Inio Asano is interested in age, time and the maturation; Solanin was also a story about people growing up and how they change. But it didn't have Nijigahara's time-flip structure, and neither was it so dark. Nijigahara Holograph continually shows the dirty secrets and ugly truths beneath everyday life, like the beginning of David Lynch's Blue Velvet when the camera pans down over an idyllic suburban house and green lawn, down, down beneath the grass into the dark earth where unseen animals fight and squirm. ("It's like the way humans live above filthy sewage, isn't it? No matter how hard you try to forget it or hide it, it's always there, deep inside.") If anything, Asano is even gloomier than Lynch, who always has a torch burning for 'normality' somewhere in his heart and idealizes 1950s Americana at the same time he subverts it. Sympathetic characters turn out to be monsters. Asano never gives us even a moment of true kindness and comfort, unless it's near the beginning when Sayaki takes Amahiko under her wing and shows him the sunset: "I bet you never saw a sunset like that where you lived before, huh?" But then Asano cuts to a shot of Amahiko's erection; no one's motivations are pure. There's much horror here, whether it's the everyday cruelty of bullying, or the scenes of sexual violence, more implied than shown. Perhaps it's understandable that, when he gets his magic box (is it a dream? Is it real?), Amahiko dreams of ending it all, of wishing for the end of the world. Some reviewers feel that the supernatural elements are irrelevant and the story would work just as well without them. While there's some validity to that argument, it's not like Asano tries to turn this into a giant robot manga: the surreal elements emerge smoothly out of the realistic ones, just like in (here comes everyone's favorite Nijigahara comparison again) a David Lynch movie. In Eraserhead, even David Lynch showed the end of the world.

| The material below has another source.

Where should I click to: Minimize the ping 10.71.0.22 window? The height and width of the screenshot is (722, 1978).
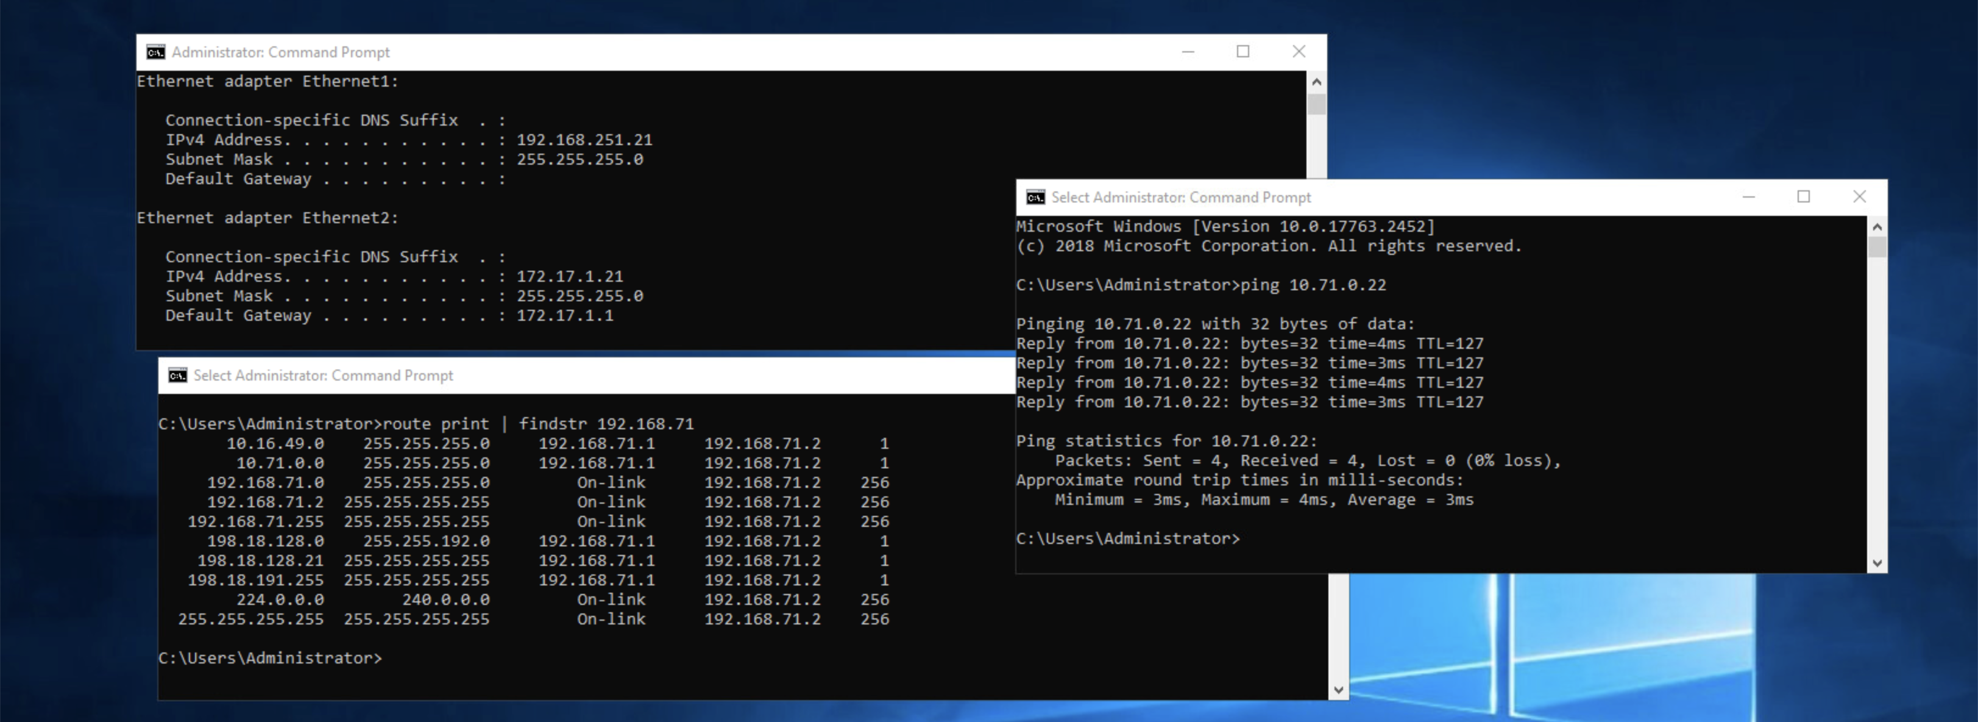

There are so many important questions that are never answered, important characters' faces that we never see. We don't even see the face of Arié, the character everyone is obsessed with, until just before the end. What is the meaning of the butterflies? Are they human souls? Are those bloodstains on that hammer, and does that mean what I think it means? How did the body of Arie's mother end up where it did? And, most tantalizingly, is there a whole different story hidden behind this story: a story of another girl, a whole different cast of characters, that we barely interact with or see? Asano never answers some mysteries, but maybe the fault is mine: maybe I just need to reread it again. Manga is about flow, but it takes skill to play with that flow as much as Inio Asano does in Nijigahara. Warning: there are undercurrents here.